The fantasy in Europe is of brown women bearing white children, whereas many clients are NRIs. And Anand’s Hindu, English, Christian surrogate mothers do not feel exploited, they see the clinic’s director as a matriarchal demigoddess saving two women’s lives.” Bjerg turned research into a performance with the universal leitmotif of a wedding, underscoring the family. The plotless docudrama begins with the market inviting clients, as blogs present surrogate mothers. Part two follows clients.

Finally Pande “lectures”, as pieces of embroidery by the surrogate mothers (their endless real-life pastime) are hung up.
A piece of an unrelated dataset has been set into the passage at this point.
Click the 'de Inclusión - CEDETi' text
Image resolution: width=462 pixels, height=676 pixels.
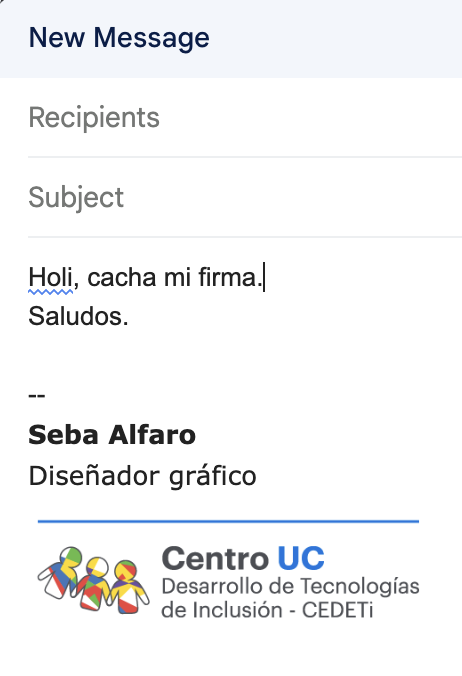tap(267, 610)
Bjerg was shattered more by encounters with clients, whose long-term infertility treatments had made them lose their sense of ethical borders. In the scene where scanning determines foetal reduction, the Indian mother cannot understand why the extra embryo has to be destroyed, why a client who wants twins cannot manage triplets. During this “photographing” session of a made-to-order “medical baby”, she feels something cold on her stomach — the client’s mobile phone through which the “father”, waiting abroad, hears foetal heartbeats.

Some clients did develop sisterly bonds with the surrogate mother, enough to care for her future needs. A Japanese couple even gifted a computer to the birth mother to stay in touch with her child. “Such transparency may reduce heartbreaks,” Bjerg sighs.

How did she achieve directorial distance from the disquieting subject? “I am not alone,” says she, “I’d have never manipulated Amrita’s research without her as my actor and expert analyst.” The play uses technology to both highlight and control emotions. Situational humour is deployed to banish bathos. Nor are the surrogates always seen as victims lying in beds, they also sing a happy chorus. Made in India has been described as exemplary and creative in structure and content, and as a fun performance of collages, providing a “sharp analysis of global capitalism and extreme economic inequality... of people perceived as services and commodities on an assembly line.” Amrita Pande’s strong presence is commended, as also Bjerg’s nuanced direction, which allows the audience to reflect and question.

In our muddled world today, we look to our arts not just to please us, but provoke us into recognising values, often dimmed by the miasma of expediency. We need live performances that shock, move and strengthen our minds to rupture comfortable illusions, to grasp the unchanging, and find the unchangeable.

The author is a playwright, theatre director, musician and journalist, writing on the performing arts, cinema and literature.